EXERCISE INSTRUCTIONS:
- 1) According to the text below about Harald Szeemann, what name did Szeemann give to his library and research archive?
- 2) List the thematic sections into which the Getty Research Institute exhibition is divided, as given in the text below about Harald Szeemann.
- 3) Based on the text below about Harald Szeemann, explain why Szeemann is said to have helped redefine the role of an art curator.

STUDY TEXT:
● ● ● ● ● ● ●
Wednesday, February 7, 2018

Harald Szeemann: Museum of Obsessions at the GRI

Wrapped Kunsthalle, Bern, Switzerland, 1967–68, Christo and Jeanne-Claude. Part of 12 Environments: 50 Years of the Kunsthalle Bern, Bern, 1968.


Harald Szeemann (11 June 1933 – 18 February 2005) was a Swiss curator and artist and art historian. Having curated more than 200 exhibitions, many of which have been characterized as groundbreaking, Szeemann is said to have helped redefine the role of an art curator. It is believed that Szeemann elevated curating to a legitimate art-form itself. Read more on wikipedia...


Harald Szeemann: Museum of Obsessions

February 6–May 6, 2018, GETTY RESEARCH INSTITUTE

One of the most distinguished advocates of conceptual art and postminimalism, and a figure who became synonymous with the advent of globalism in contemporary art, Harald Szeemann (Swiss, 1933–2005) developed a new form of exhibition-making that centered on close collaborations with artists and a sweeping international vision of contemporary culture. Szeemann's exhibitions covered vast areas of research, challenging traditional narratives of art history and often embracing creative fields outside the visual arts. For each of his more than 150 installations and exhibitions, Szeemann added materials to his vast library and research archive, which he referred to as the "Museum of Obsessions." His museum comprised not only the physical place of the archive but also a mental landscape that encompassed all moments of genius and artistic intensity treated in Szeemann's exhibitions, both realized and unrealized, past and future.


This exhibition is divided into thematic sections. "Avant-Gardes" addresses Szeemann's early exhibitions and his engagement with the artistic vanguards of the 1960s and early 1970s. "Utopias and Visionaries" explores a trilogy of exhibitions Szeemann organized in the 1970s and 1980s that rewrote the narrative of early 20th-century modernism as a story of alternative political movements, mystical worldviews, and utopian ideologies. "Geographies" examines Szeemann's own Swiss identity, his penchant for travel, and his focus on broad international exhibitions and regional presentations later in his career.
● ● ● ● ● ● ●
DATASET EXTRACT:
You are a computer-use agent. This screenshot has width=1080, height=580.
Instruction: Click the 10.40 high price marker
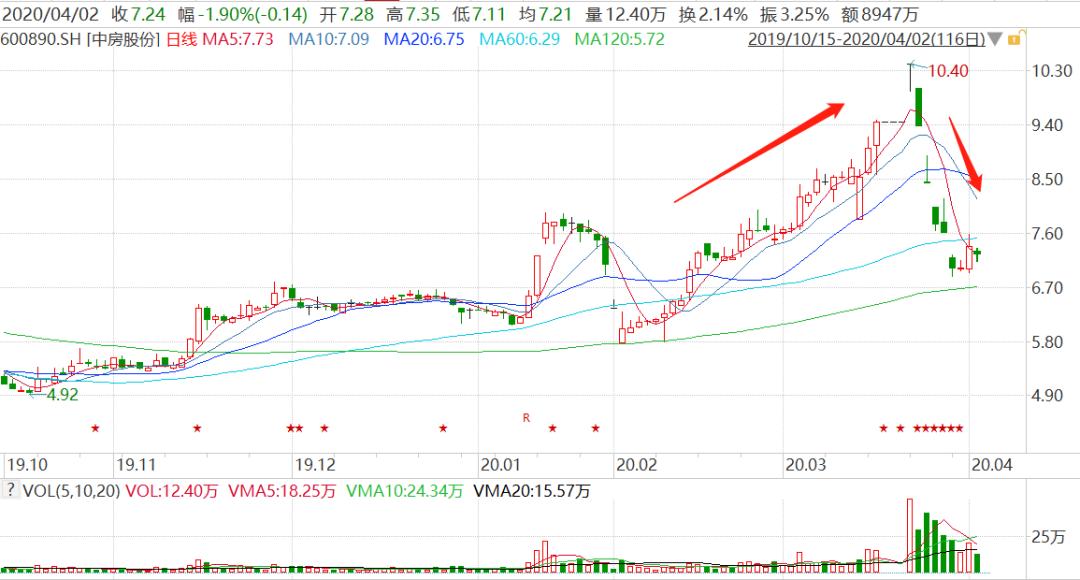948,71
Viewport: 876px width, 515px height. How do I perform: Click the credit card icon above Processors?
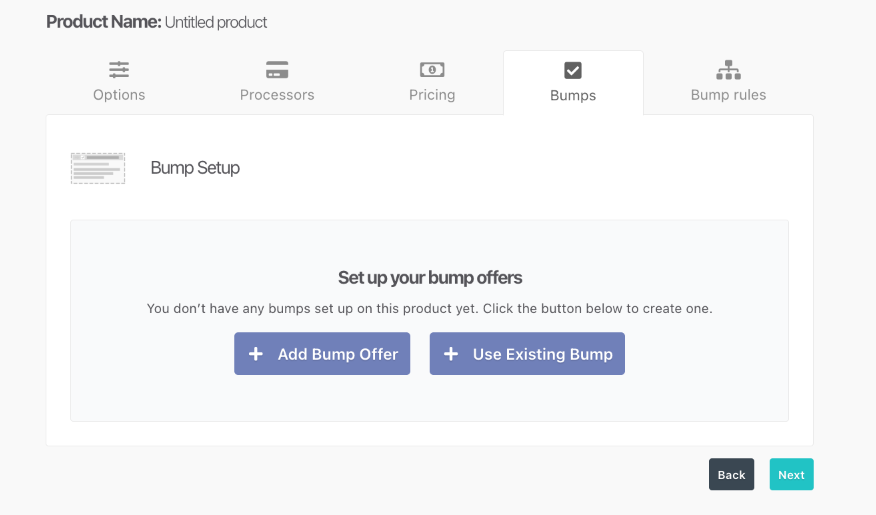277,70
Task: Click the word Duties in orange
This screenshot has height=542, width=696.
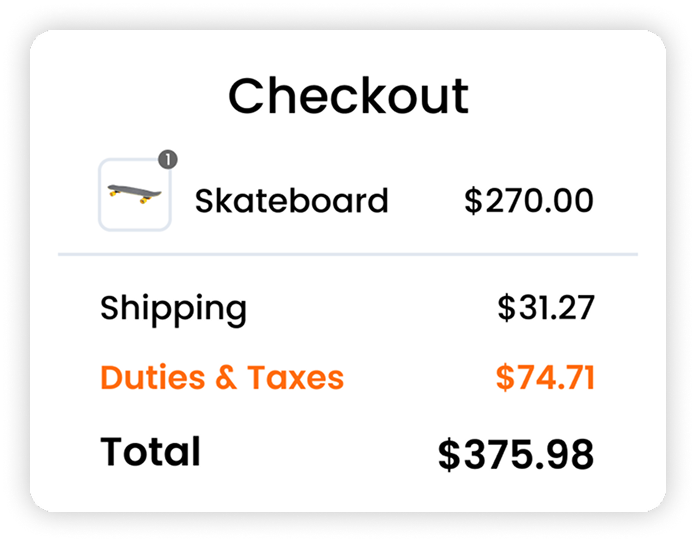Action: pyautogui.click(x=148, y=378)
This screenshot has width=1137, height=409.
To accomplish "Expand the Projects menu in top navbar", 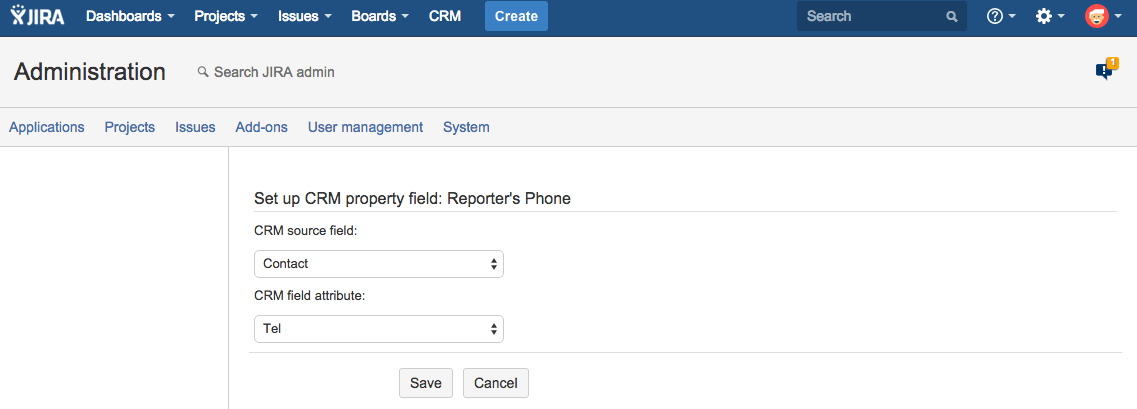I will tap(225, 16).
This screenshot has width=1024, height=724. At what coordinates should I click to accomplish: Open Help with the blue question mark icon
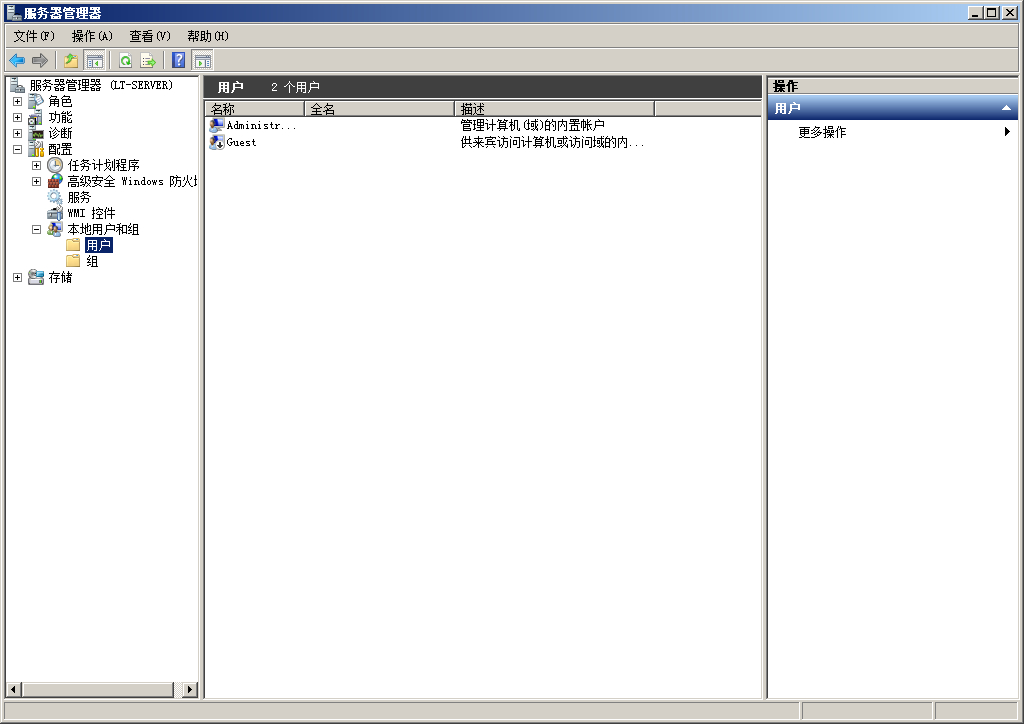179,60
● ● ● ● ● ● ●
RESULTS BY TASK:
- 1) He called it the "Museum of Obsessions."

- 2)
"Avant-Gardes"
"Utopias and Visionaries"
"Geographies"

- 3) He is said to have helped redefine the curator's role because he curated a very large number of exhibitions, many of which have been characterized as groundbreaking.